REQUIREMENT — Please repeat the line that contains "Sort by 穩中一手 column arrow" and every line after it, exactly, through the end of the records.

BEGIN INPUT RECORDS

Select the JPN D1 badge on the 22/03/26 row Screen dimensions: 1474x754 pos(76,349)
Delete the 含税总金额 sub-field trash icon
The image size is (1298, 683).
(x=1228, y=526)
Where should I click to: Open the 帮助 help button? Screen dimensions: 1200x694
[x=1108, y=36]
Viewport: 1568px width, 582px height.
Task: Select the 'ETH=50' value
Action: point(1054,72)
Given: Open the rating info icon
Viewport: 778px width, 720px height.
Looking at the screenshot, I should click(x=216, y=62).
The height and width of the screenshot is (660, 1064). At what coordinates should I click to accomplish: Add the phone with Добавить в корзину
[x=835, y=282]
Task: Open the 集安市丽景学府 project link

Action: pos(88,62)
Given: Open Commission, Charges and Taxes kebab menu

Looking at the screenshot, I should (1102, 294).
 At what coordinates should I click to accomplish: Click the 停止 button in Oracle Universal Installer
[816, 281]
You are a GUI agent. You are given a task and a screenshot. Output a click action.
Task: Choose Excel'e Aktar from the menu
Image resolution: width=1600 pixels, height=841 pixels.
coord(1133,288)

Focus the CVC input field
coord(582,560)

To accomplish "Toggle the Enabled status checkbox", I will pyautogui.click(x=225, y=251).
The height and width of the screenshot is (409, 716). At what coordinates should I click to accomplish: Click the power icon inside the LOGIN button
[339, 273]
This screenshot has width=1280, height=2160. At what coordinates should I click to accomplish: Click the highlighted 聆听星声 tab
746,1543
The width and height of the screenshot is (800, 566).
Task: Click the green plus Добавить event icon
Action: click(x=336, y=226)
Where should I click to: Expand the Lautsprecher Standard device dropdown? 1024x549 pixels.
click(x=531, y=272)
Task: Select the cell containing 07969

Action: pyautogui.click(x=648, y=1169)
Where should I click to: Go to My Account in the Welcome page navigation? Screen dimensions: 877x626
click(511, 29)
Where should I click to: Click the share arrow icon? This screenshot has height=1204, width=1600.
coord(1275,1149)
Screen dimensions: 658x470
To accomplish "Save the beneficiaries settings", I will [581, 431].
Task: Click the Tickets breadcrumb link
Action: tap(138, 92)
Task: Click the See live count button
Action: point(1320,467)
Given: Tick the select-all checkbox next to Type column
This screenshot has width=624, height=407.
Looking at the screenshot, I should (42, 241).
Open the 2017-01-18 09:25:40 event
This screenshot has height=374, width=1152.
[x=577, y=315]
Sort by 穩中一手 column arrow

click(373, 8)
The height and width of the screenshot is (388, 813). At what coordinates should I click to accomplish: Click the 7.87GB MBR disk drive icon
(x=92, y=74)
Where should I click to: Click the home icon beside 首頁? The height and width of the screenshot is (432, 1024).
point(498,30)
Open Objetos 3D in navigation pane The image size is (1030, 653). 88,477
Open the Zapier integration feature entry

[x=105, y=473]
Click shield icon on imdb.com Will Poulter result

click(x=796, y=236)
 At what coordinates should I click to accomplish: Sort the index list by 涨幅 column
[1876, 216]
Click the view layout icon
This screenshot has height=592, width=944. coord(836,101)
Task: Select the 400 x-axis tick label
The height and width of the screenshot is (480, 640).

END INPUT RECORDS

TASK RESPONSE —
Sort by 穩中一手 column arrow

click(373, 8)
The height and width of the screenshot is (388, 813). At what coordinates should I click to accomplish: Click the 7.87GB MBR disk drive icon
(x=92, y=74)
Where should I click to: Click the home icon beside 首頁? The height and width of the screenshot is (432, 1024).
point(498,30)
Open Objetos 3D in navigation pane The image size is (1030, 653). 88,477
Open the Zapier integration feature entry

[x=105, y=473]
Click shield icon on imdb.com Will Poulter result

click(x=796, y=236)
 At what coordinates should I click to accomplish: Sort the index list by 涨幅 column
[1876, 216]
Click the view layout icon
This screenshot has height=592, width=944. coord(836,101)
Task: Select the 400 x-axis tick label
The height and width of the screenshot is (480, 640).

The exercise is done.